Deep Boosting Robustness of DNN-based Image Watermarking via DBMark
- URL: http://arxiv.org/abs/2210.13801v2
- Date: Wed, 26 Oct 2022 03:48:23 GMT
- Title: Deep Boosting Robustness of DNN-based Image Watermarking via DBMark
- Authors: Guanhui Ye, Jiashi Gao, Wei Xie, Bo Yin, Xuetao Wei
- Abstract summary: We present DBMark, a new end-to-end digital image watermarking framework to boost the robustness of DNN-based image watermarking.
The framework generates watermark features with redundancy and error correction ability through message processing, synergized with the powerful information embedding and extraction capabilities of Invertible Neural Networks.
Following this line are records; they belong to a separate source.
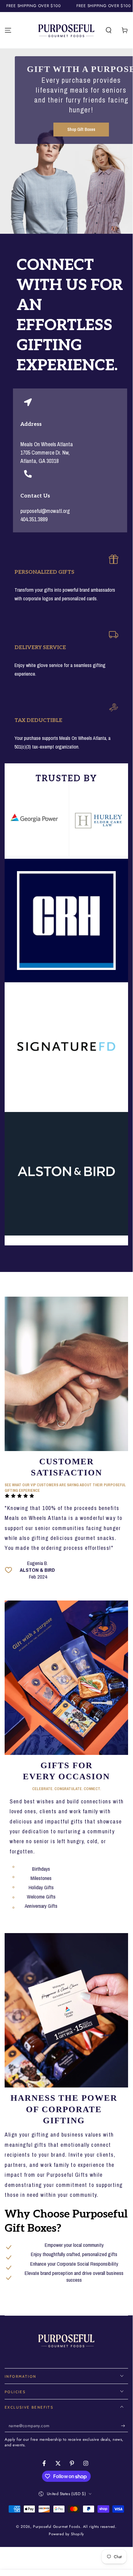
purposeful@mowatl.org (45, 511)
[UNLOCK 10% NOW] (124, 2426)
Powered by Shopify (66, 2534)
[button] (109, 30)
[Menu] (8, 30)
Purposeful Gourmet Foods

- Score: 3.9394166162483835
- License: http://creativecommons.org/licenses/by/4.0/
- Abstract: In this paper, we present DBMark, a new end-to-end digital image watermarking
framework to deep boost the robustness of DNN-based image watermarking. The key
novelty is the synergy of the Invertible Neural Networks(INNs) and effective
watermark features generation. The framework generates watermark features with
redundancy and error correction ability through message processing, synergized
with the powerful information embedding and extraction capabilities of
Invertible Neural Networks to achieve higher robustness and invisibility.
Extensive experiment results demonstrate the superiority of the proposed
framework compared with the state-of-the-art ones under various distortions.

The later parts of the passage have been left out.